Updated: 2014-11-21 07:43
By Chen Weihua (China Daily)

The United States has been waging wars all over the world trying to deny safe haven to extreme terrorists. But to many Chinese, the US itself has for too long been a safe haven for a large group of bad guys - corrupt Chinese officials on the run.

These corrupt officials, who have embezzled huge sums of public money, have caused harm to the Chinese people like the groups of terrorists, and various surveys show that corruption remains one of the top concerns among the Chinese public.

A report from the central bank, the People's Bank of China, back in 2011 revealed that between 16,000 and 18,000 corrupt Chinese officials and top executives from State-owned enterprises have sought safe haven abroad, taking with them more than 800 billion yuan ($130 billion) in illicitly obtained money.

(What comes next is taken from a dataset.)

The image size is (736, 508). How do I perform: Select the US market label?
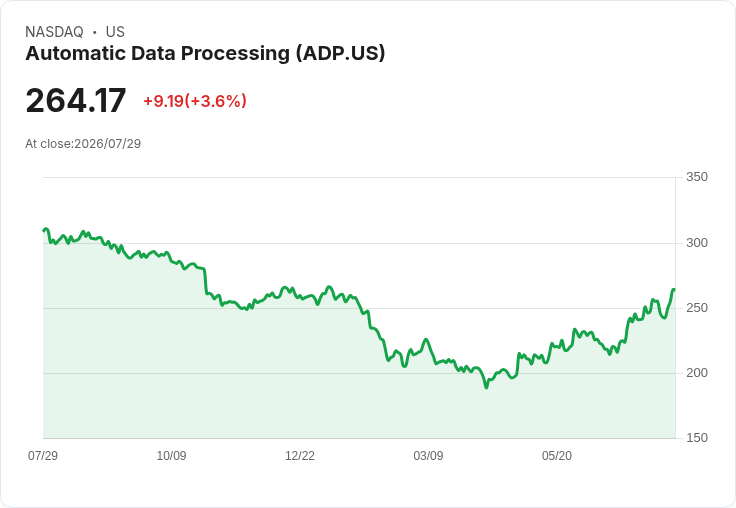click(x=115, y=31)
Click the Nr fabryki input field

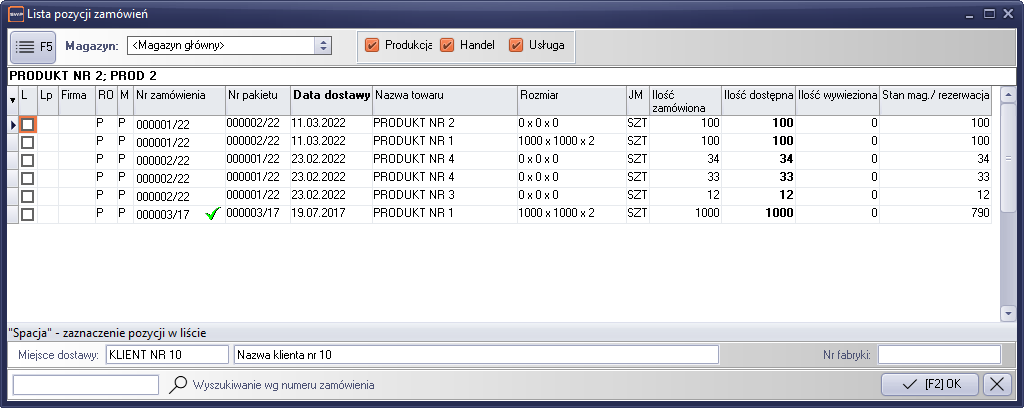(938, 354)

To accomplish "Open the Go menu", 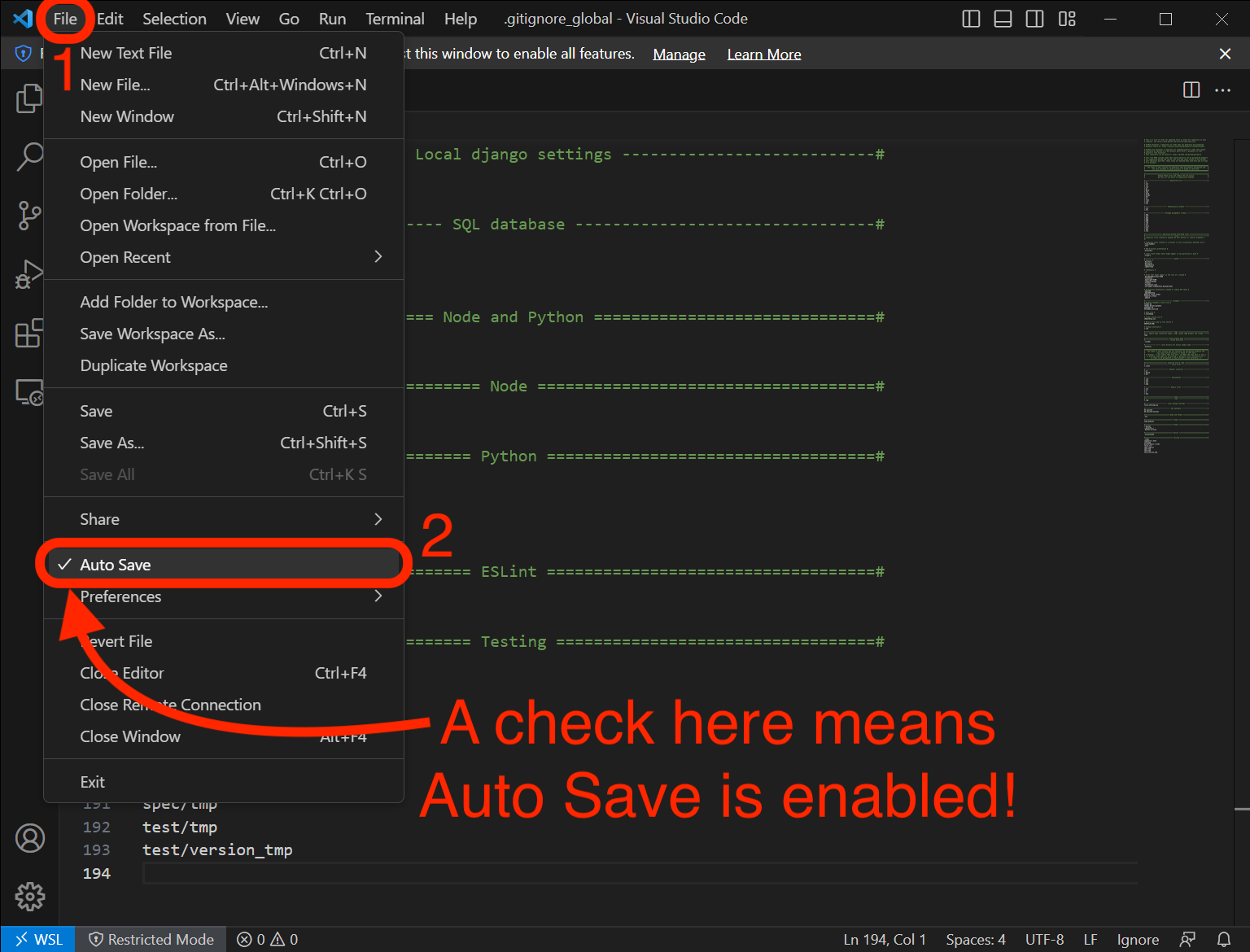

The US, Canada and Australia were the three top destinations for these crooked officials and SOE executives.

While high standards of living and good schools for their children are a likely reason, many corrupt officials chose these countries largely because they have no extradition treaty with China. Only a few corrupt Chinese officials have so far been deported by these countries, often on a case-by-case basis because of the lack of an extradition treaty. China has inked bilateral extradition treaties with 38 countries, but they are mostly developing nations.

As the current top leadership demonstrates strong resolve to fight corruption, those who have sought or are seeking a safe haven overseas have come under keen scrutiny back in China. On Monday, the Ministry of Public Security announced that 288 Chinese economic fugitives on the run overseas have been snared since "Fox Hunt 2014" was launched in July to hunt down criminals hiding abroad.

The Chinese government has actively sought the cooperation of foreign governments, including the US, in tracking down these fugitives from justice. Chinese officials have also urged the US to negotiate on a bilateral extradition treaty.